● **TASK BRIEF**:
In your answer, print every record exactly as it is written.

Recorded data

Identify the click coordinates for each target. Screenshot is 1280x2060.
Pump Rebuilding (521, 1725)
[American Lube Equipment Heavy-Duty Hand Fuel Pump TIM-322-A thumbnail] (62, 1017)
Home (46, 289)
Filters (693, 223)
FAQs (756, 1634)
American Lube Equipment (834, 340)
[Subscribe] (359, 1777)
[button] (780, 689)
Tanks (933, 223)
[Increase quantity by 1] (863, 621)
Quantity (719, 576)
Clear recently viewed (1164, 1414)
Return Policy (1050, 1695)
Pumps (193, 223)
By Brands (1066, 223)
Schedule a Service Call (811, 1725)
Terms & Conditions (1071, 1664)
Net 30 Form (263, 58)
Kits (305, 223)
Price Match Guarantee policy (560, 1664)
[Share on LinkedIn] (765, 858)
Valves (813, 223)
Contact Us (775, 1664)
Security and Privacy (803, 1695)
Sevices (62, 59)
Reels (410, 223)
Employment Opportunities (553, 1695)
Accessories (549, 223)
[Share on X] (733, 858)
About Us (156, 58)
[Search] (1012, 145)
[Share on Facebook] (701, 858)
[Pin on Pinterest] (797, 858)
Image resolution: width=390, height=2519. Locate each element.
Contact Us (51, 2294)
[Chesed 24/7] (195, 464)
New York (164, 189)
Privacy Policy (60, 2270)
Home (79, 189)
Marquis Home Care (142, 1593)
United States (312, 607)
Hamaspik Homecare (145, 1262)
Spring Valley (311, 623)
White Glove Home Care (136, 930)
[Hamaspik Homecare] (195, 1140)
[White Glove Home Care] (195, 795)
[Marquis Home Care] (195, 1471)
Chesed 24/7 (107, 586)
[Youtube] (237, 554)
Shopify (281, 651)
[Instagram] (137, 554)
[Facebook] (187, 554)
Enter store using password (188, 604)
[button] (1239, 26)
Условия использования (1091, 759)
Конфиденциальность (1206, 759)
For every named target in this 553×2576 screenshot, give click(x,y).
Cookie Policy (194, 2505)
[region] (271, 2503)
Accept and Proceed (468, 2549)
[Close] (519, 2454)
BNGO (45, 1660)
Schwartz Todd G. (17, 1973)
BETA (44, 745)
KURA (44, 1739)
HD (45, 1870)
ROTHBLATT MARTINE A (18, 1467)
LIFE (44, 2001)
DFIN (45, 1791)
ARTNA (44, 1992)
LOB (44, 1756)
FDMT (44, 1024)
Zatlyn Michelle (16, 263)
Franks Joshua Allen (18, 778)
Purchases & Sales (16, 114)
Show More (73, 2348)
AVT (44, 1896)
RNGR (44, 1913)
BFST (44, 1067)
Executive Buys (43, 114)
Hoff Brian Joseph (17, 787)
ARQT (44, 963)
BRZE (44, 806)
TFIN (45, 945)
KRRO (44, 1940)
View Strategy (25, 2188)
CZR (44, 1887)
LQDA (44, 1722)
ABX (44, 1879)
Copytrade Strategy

● **ANSWER SPACE**:
Identify the click coordinates for each target. Screenshot is 1280x2060.
Pump Rebuilding (521, 1725)
[American Lube Equipment Heavy-Duty Hand Fuel Pump TIM-322-A thumbnail] (62, 1017)
Home (46, 289)
Filters (693, 223)
FAQs (756, 1634)
American Lube Equipment (834, 340)
[Subscribe] (359, 1777)
[button] (780, 689)
Tanks (933, 223)
[Increase quantity by 1] (863, 621)
Quantity (719, 576)
Clear recently viewed (1164, 1414)
Return Policy (1050, 1695)
Pumps (193, 223)
By Brands (1066, 223)
Schedule a Service Call (811, 1725)
Terms & Conditions (1071, 1664)
Net 30 Form (263, 58)
Kits (305, 223)
Price Match Guarantee policy (560, 1664)
[Share on LinkedIn] (765, 858)
Valves (813, 223)
Contact Us (775, 1664)
Security and Privacy (803, 1695)
Sevices (62, 59)
Reels (410, 223)
Employment Opportunities (553, 1695)
Accessories (549, 223)
[Share on X] (733, 858)
About Us (156, 58)
[Search] (1012, 145)
[Share on Facebook] (701, 858)
[Pin on Pinterest] (797, 858)
Image resolution: width=390, height=2519. Locate each element.
Contact Us (51, 2294)
[Chesed 24/7] (195, 464)
New York (164, 189)
Privacy Policy (60, 2270)
Home (79, 189)
Marquis Home Care (142, 1593)
United States (312, 607)
Hamaspik Homecare (145, 1262)
Spring Valley (311, 623)
White Glove Home Care (136, 930)
[Hamaspik Homecare] (195, 1140)
[White Glove Home Care] (195, 795)
[Marquis Home Care] (195, 1471)
Chesed 24/7 (107, 586)
[Youtube] (237, 554)
Shopify (281, 651)
[Instagram] (137, 554)
[Facebook] (187, 554)
Enter store using password (188, 604)
[button] (1239, 26)
Условия использования (1091, 759)
Конфиденциальность (1206, 759)
For every named target in this 553×2576 screenshot, give click(x,y).
Cookie Policy (194, 2505)
[region] (271, 2503)
Accept and Proceed (468, 2549)
[Close] (519, 2454)
BNGO (45, 1660)
Schwartz Todd G. (17, 1973)
BETA (44, 745)
KURA (44, 1739)
HD (45, 1870)
ROTHBLATT MARTINE A (18, 1467)
LIFE (44, 2001)
DFIN (45, 1791)
ARTNA (44, 1992)
LOB (44, 1756)
FDMT (44, 1024)
Zatlyn Michelle (16, 263)
Franks Joshua Allen (18, 778)
Purchases & Sales (16, 114)
Show More (73, 2348)
AVT (44, 1896)
RNGR (44, 1913)
BFST (44, 1067)
Executive Buys (43, 114)
Hoff Brian Joseph (17, 787)
ARQT (44, 963)
BRZE (44, 806)
TFIN (45, 945)
KRRO (44, 1940)
View Strategy (25, 2188)
CZR (44, 1887)
LQDA (44, 1722)
ABX (44, 1879)
Copytrade Strategy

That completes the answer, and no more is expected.